** start RECORDS TO USE **

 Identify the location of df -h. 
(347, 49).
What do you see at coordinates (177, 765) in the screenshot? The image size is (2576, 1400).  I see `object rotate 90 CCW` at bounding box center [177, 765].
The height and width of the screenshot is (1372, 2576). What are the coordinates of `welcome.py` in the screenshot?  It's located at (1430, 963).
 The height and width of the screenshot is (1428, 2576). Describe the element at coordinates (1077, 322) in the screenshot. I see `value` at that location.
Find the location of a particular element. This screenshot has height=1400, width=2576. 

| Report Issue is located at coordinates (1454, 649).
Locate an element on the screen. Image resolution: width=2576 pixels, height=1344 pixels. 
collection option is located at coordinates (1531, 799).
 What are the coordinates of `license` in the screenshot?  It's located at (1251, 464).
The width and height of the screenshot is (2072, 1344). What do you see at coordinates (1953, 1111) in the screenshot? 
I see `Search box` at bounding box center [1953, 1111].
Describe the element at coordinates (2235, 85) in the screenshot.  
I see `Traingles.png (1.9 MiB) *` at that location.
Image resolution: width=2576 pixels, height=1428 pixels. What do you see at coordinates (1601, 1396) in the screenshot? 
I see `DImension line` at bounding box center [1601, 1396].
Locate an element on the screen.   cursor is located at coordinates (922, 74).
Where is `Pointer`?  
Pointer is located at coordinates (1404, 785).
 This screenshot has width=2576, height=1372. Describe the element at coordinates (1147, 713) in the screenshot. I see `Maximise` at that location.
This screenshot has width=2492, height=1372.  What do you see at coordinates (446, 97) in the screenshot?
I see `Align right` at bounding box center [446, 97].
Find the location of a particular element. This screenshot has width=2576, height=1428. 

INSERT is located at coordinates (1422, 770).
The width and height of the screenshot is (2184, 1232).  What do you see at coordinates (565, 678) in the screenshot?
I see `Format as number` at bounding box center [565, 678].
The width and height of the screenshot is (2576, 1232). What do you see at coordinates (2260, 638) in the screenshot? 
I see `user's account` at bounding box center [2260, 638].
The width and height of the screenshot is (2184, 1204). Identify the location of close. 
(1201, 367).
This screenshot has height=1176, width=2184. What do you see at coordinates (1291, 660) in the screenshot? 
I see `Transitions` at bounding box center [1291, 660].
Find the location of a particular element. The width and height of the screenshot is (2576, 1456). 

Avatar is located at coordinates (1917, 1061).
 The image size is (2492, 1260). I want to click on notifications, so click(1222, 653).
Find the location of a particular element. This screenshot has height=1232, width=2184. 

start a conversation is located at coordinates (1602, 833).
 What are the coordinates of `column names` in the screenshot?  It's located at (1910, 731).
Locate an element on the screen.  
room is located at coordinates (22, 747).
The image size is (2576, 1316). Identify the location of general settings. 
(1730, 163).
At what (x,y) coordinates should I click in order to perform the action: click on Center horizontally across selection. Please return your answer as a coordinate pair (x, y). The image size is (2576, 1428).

** end RECORDS TO USE **

## WHAT THE EXERCISE ASKS
Reproduce the material in full, changing every "particular element" to "specific element" and keeping everything else as it is.

## SOLUTION
 Identify the location of df -h. 
(347, 49).
What do you see at coordinates (177, 765) in the screenshot? The image size is (2576, 1400).  I see `object rotate 90 CCW` at bounding box center [177, 765].
The height and width of the screenshot is (1372, 2576). What are the coordinates of `welcome.py` in the screenshot?  It's located at (1430, 963).
 The height and width of the screenshot is (1428, 2576). Describe the element at coordinates (1077, 322) in the screenshot. I see `value` at that location.
Find the location of a specific element. This screenshot has height=1400, width=2576. 

| Report Issue is located at coordinates (1454, 649).
Locate an element on the screen. Image resolution: width=2576 pixels, height=1344 pixels. 
collection option is located at coordinates (1531, 799).
 What are the coordinates of `license` in the screenshot?  It's located at (1251, 464).
The width and height of the screenshot is (2072, 1344). What do you see at coordinates (1953, 1111) in the screenshot? 
I see `Search box` at bounding box center [1953, 1111].
Describe the element at coordinates (2235, 85) in the screenshot.  
I see `Traingles.png (1.9 MiB) *` at that location.
Image resolution: width=2576 pixels, height=1428 pixels. What do you see at coordinates (1601, 1396) in the screenshot? 
I see `DImension line` at bounding box center [1601, 1396].
Locate an element on the screen.   cursor is located at coordinates (922, 74).
Where is `Pointer`?  
Pointer is located at coordinates (1404, 785).
 This screenshot has width=2576, height=1372. Describe the element at coordinates (1147, 713) in the screenshot. I see `Maximise` at that location.
This screenshot has width=2492, height=1372.  What do you see at coordinates (446, 97) in the screenshot?
I see `Align right` at bounding box center [446, 97].
Find the location of a specific element. This screenshot has width=2576, height=1428. 

INSERT is located at coordinates (1422, 770).
The width and height of the screenshot is (2184, 1232).  What do you see at coordinates (565, 678) in the screenshot?
I see `Format as number` at bounding box center [565, 678].
The width and height of the screenshot is (2576, 1232). What do you see at coordinates (2260, 638) in the screenshot? 
I see `user's account` at bounding box center [2260, 638].
The width and height of the screenshot is (2184, 1204). Identify the location of close. 
(1201, 367).
This screenshot has height=1176, width=2184. What do you see at coordinates (1291, 660) in the screenshot? 
I see `Transitions` at bounding box center [1291, 660].
Find the location of a specific element. The width and height of the screenshot is (2576, 1456). 

Avatar is located at coordinates (1917, 1061).
 The image size is (2492, 1260). I want to click on notifications, so click(1222, 653).
Find the location of a specific element. This screenshot has height=1232, width=2184. 

start a conversation is located at coordinates (1602, 833).
 What are the coordinates of `column names` in the screenshot?  It's located at (1910, 731).
Locate an element on the screen.  
room is located at coordinates (22, 747).
The image size is (2576, 1316). Identify the location of general settings. 
(1730, 163).
At what (x,y) coordinates should I click in order to perform the action: click on Center horizontally across selection. Please return your answer as a coordinate pair (x, y). The image size is (2576, 1428).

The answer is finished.